What are they doing now?: Dabbling in seniors tour and family life. Also runs a construction company with his Dad.
Career Titles/Finals: 18/13
Win/Loss Record: 391/192
Career High Ranking: 1 (1998)
Finest moment: Winning 3 Masters series titles in a row including the Indian Wells/Miami double, reaching world #1. Selected by a panel of Chilean’s Government Ministry for Sport, Olympic committee and selected panel of sports journalists as the country’s “Best Athlete of the 20th Century”
Famous For: Being the only male player in the open era to have held the World No. 1 ranking despite never winning a Grand Slam singles tournament.
The Scandals (source wikipedia.org)
- After achieving the number one in singles, an Argentine reporter ask him what it felt like to be at the same status as Guillermo Vilas; he answered “Vilas was No. 2 and I’m No. 1.“
- He was fined US$10,000 for speeding during the 1998 Stuttgart tournament.
- In a confusing incident, he ran over his physical trainer, Manuel Astorga, with his jeep, leaving him gravely injured at the foot. Astorga was later fired as trainer.

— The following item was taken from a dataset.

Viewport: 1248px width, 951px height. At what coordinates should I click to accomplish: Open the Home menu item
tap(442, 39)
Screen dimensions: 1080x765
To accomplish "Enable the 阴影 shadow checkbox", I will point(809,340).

- After a magazine published some photos of him dancing seductively with a woman at a Paris disco, his girlfriend Giuliana Sotela broke up with him. Later, during a Davis Cup press conference, he read a letter, asking Sotela for forgiveness. He ended the press conference in tears.

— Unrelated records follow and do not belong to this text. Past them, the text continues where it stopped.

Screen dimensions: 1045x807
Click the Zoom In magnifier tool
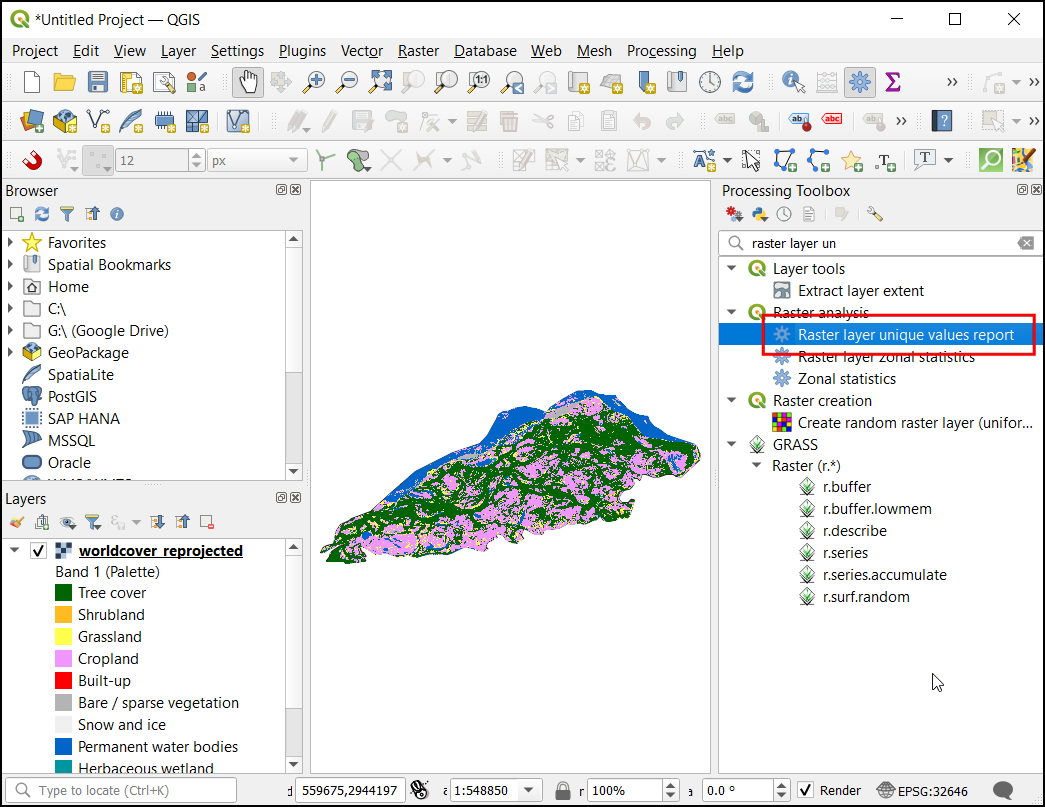pyautogui.click(x=314, y=82)
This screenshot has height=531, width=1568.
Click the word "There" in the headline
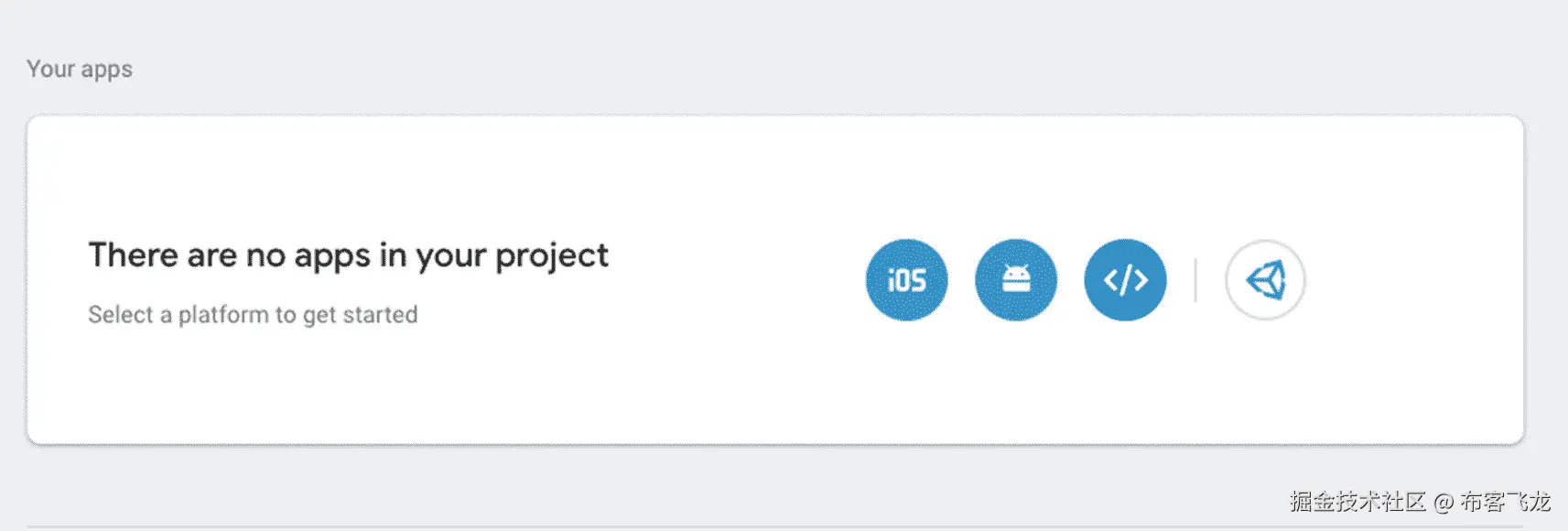tap(133, 255)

- He was accused by his second wife, María Eugenia Larraín, of throwing her off of his car while visiting his daughter in Costa Rica. Larraín arrived to Santiago’s airport in dramatic fashion, in a wheelchair and showing multiple bruises on her legs. He claimed those bruises were caused by falling while skiing.
- He was arrested in Rome in 2001 after he punched a taxi driver in the nose and then had a fight with the policemen arresting him.
- In 2003, while training for a Davis Cup tie with Ecuador, he allegedly urinated on some men in a La Serena bar’s bathroom and was later expelled from his hotel after being accused of swimming nude. As a consequence, the Chilean team missed a flight to Ecuador the following day. He later apologized for the incidents.
- In 2003 he and a friend were expelled from a Santiago bar after insulting other clients and being involved in a brawl with some waiters. Both were arrested and later released.
- He reportedly told Monica Seles to move her “fat ass” while on a lunch queue, but he has denied this.
- During the 1997 Wimbledon tournament he commented that grass was for “cows and soccer” and not suitable for tennis play.
- He was disqualified from the 2000 Mercedes-Benz Cup tennis tournament in Los Angeles, California during a first round match with Gouichi Motomura of Japan and fined US$5,000 for saying “fuck you” to the chair umpire.
- During a post-match interview at the Basel tournament, he insulted a journalist under his breath after she asked him whether he had Native American ancestry.
- He tried to moon some reporters who were recording him while partying outside his apartment in Reñaca.
- He fired his coach Larry Stefanki shortly after he became World No. 1, claiming that he wanted to go in a different direction.
- He won the Prix Citron ‘award’ several different years (many in a row) for being the most disagreeable player on tour.